══ Items

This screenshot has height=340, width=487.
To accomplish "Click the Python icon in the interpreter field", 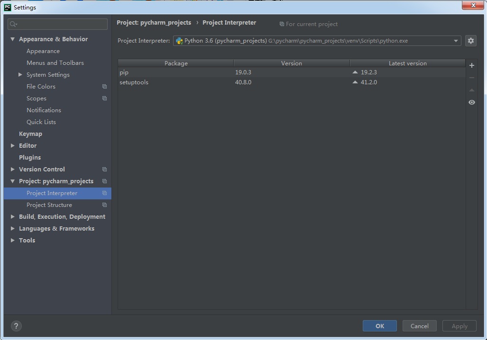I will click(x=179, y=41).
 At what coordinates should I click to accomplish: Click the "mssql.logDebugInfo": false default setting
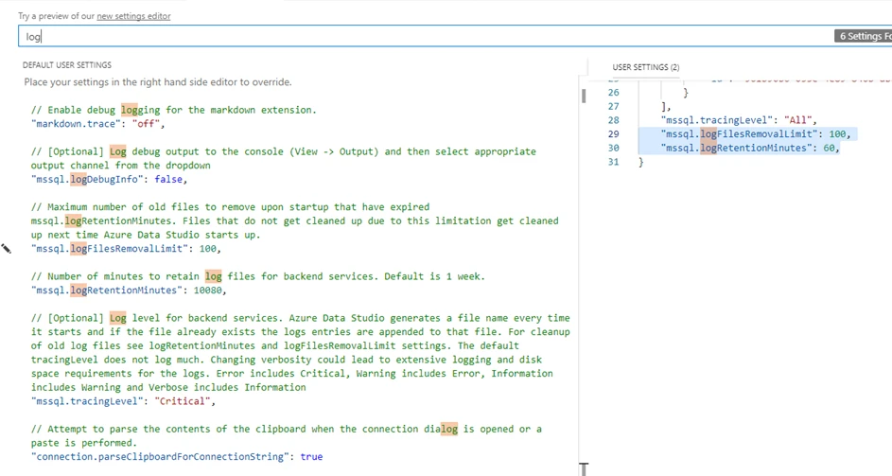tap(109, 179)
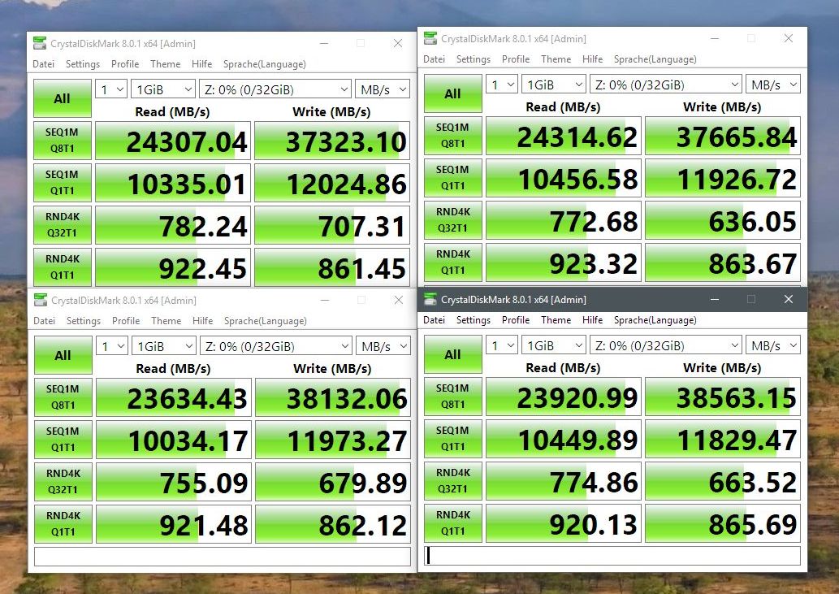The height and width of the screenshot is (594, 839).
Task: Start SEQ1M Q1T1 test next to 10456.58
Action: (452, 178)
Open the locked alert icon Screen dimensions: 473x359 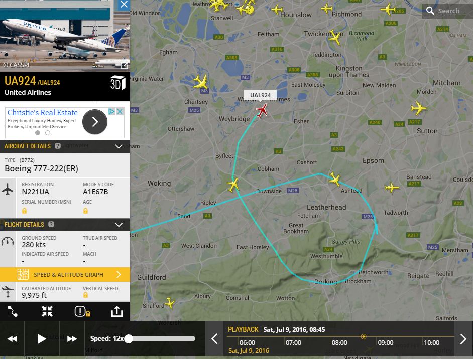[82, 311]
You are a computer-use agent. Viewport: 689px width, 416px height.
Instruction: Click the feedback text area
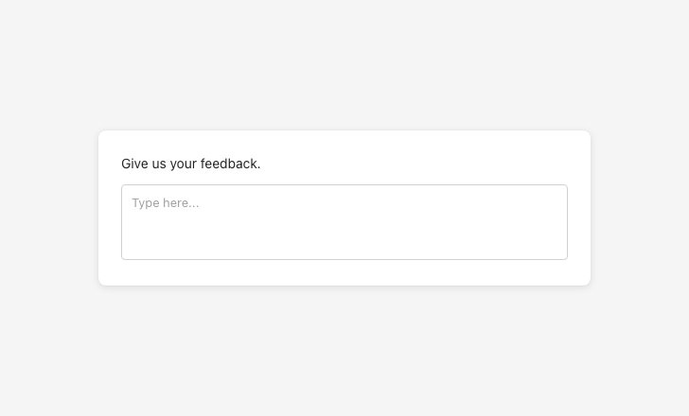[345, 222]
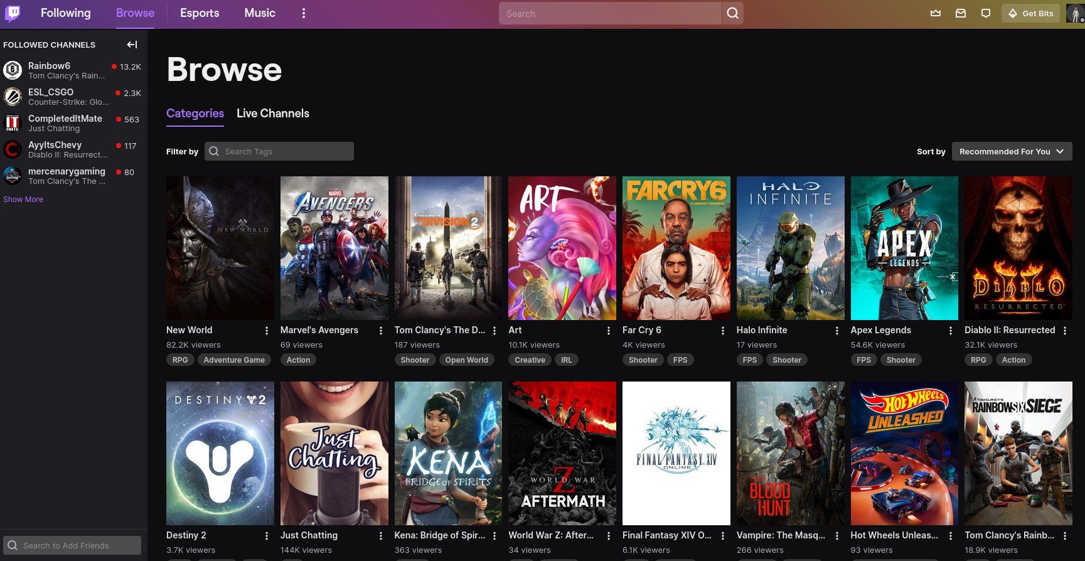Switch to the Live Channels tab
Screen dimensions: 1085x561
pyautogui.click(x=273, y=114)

════

### Objective
Render the lines from the one containing "You are a computer-use" through the end of the rows as a JSON list of strings, one string per line, with blank lines omitted. Leave the pictures out of the answer.

### Solved exercise
[
  "You are a computer-use agent. Viewport: 689px width, 416px height.",
  "Instruction: Click the feedback text area",
  "[345, 222]",
  "Switch to the Live Channels tab",
  "Screen dimensions: 1085x561",
  "pyautogui.click(x=273, y=114)"
]